Let’s be clear about the mission of content marketing: to use content to reach, engage, and build trust with your audience so that when they’re ready to buy, they’ll consider your company. But it’s not just about any content. Your prospects are overwhelmed by low quality information that neither enlightens nor delivers on its promise.
Today’s buyers are savvier and more demanding. They expect more. And, if you can’t provide content they can actually use, they will go elsewhere. The best marketers create great content on a consistent basis; however, they also complement their own original content with curated content. In fact, they use a mix of 65 percent created, 25 percent curated and 10 percent syndicated content.
Curating with a mission
As Ardath Albee, CEO and B2B marketing strategist recently observed: “If you share someone else’s ideas and expand upon them with your own, you gain credibility, share your knowledge, and make whatever you curated more valuable in the process.” This is content curation.

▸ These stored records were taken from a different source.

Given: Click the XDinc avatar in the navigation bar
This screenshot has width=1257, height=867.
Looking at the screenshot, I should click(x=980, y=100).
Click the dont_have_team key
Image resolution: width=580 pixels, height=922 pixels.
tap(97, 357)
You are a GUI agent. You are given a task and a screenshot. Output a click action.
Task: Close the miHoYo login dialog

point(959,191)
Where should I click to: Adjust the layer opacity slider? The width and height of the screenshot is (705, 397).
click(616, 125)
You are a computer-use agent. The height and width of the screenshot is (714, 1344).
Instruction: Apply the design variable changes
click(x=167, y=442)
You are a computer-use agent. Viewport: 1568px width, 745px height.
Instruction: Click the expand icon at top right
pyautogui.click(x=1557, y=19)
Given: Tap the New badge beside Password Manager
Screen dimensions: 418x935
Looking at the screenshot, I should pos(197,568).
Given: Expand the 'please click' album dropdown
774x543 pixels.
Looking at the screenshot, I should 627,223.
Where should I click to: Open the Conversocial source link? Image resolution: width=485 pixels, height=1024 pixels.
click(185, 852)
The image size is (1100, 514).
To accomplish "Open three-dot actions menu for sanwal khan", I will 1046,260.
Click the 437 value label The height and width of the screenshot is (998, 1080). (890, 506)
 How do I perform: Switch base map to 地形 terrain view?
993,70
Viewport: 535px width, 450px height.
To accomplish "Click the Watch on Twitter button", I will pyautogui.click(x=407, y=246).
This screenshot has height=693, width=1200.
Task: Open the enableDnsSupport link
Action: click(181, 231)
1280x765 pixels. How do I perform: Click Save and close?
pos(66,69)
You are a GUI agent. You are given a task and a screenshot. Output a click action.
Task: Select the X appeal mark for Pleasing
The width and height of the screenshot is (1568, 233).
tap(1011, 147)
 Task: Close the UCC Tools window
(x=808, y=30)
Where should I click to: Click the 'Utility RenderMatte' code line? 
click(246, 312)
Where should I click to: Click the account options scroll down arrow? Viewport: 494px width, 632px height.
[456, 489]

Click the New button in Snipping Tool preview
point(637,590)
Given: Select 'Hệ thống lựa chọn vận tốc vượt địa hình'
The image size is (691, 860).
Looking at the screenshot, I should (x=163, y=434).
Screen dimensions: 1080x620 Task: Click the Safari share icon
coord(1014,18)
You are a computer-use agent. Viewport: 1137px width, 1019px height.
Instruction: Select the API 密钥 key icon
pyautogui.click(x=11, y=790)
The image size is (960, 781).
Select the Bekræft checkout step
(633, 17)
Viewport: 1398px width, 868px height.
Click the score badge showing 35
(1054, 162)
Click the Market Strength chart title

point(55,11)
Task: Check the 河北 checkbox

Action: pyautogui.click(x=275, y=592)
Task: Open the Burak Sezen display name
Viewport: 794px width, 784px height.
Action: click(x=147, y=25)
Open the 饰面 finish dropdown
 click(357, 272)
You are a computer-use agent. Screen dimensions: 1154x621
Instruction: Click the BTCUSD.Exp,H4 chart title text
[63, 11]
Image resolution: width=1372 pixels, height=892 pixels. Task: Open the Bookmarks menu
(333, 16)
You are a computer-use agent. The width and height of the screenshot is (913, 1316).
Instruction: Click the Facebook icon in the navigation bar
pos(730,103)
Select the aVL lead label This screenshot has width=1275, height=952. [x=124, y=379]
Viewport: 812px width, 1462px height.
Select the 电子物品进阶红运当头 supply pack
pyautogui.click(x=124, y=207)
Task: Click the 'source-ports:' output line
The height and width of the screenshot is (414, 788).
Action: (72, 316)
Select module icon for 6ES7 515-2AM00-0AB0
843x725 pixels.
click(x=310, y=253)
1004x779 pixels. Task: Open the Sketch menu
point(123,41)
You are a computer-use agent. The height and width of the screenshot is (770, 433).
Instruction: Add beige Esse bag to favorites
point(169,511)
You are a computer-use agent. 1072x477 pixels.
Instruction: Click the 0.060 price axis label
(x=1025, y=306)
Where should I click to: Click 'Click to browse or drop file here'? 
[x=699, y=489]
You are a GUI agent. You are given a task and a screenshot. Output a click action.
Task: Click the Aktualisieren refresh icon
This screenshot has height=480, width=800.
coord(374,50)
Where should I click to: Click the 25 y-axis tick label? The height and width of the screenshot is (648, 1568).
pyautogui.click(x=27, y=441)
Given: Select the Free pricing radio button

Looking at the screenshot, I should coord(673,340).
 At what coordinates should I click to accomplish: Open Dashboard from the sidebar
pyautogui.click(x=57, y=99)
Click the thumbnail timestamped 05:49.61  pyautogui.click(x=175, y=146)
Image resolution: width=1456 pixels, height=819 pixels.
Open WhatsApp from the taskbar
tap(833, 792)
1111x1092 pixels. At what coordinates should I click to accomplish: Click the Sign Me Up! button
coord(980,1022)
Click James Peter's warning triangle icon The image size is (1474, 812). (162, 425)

Content curation also enables you to fuel your content marketing engine on a reduced budget. You cannot possibly create all the information that your digitally charged yet attention-challenged customers and prospects need.
Yet you can guide, enlighten, and even delight them with perceptive insights, garnered from a range of sources through content curation. As a savvy content curator, you have a point of view. You also have an opportunity to mold the conversation.
5 factors for deciding what to curate
In today’s digital age, a content curator serves as the information gatekeeper. Much like publishers in previous eras, curators channel the inquiries and interests of a target audience by systematically deciding what to publish.
With this role as an information gatekeeper in mind, here are five basic criteria for determining when assets should be incorporated into a curated collection.
Consider whether a particular asset is relevant to your target audience. This is obviously a judgment call on your part. Determine whether it offers any additional insights that they do not already know.
Determine whether the content you are considering is from a source you can trust. Verify the authority by checking sources and references. Remember, your own credibility is on the line. You are the one determining the quality.
Not every asset in your collection needs to reflect your own perspective. In fact, make sure you are capturing a range of facts, opinions, and insights around a particular topic. Try to present a comprehensive collection that addresses the important aspects, organized in a way that makes sense to you. Consider your target audience and try to be as comprehensive as possible.
Step back and view the collection as a whole. Do the assets validate your current perspective? Does the ongoing stream offer additional insights? A curated collection can validate what you already know as well as lead to new learning about a particular topic.
Be sure to offer a unique perspective. Are you providing your audience with information and insights not found elsewhere? Do you have an engaging point of view? Can you present the assets and weave the assets into a compelling story? As the curator, this is your opportunity to highlight and contextualize the information, to reinforce the uniqueness of your contribution.
Curating a collection is an ongoing activity, not a one-time event. You are going to get better over time.
Curating for content marketing
Done right, curation is going to be an essential part of your content marketing program. As the demonstrated expert with insights and experience, you will build your audience of fans and followers, and along the way convert prospects into buyers.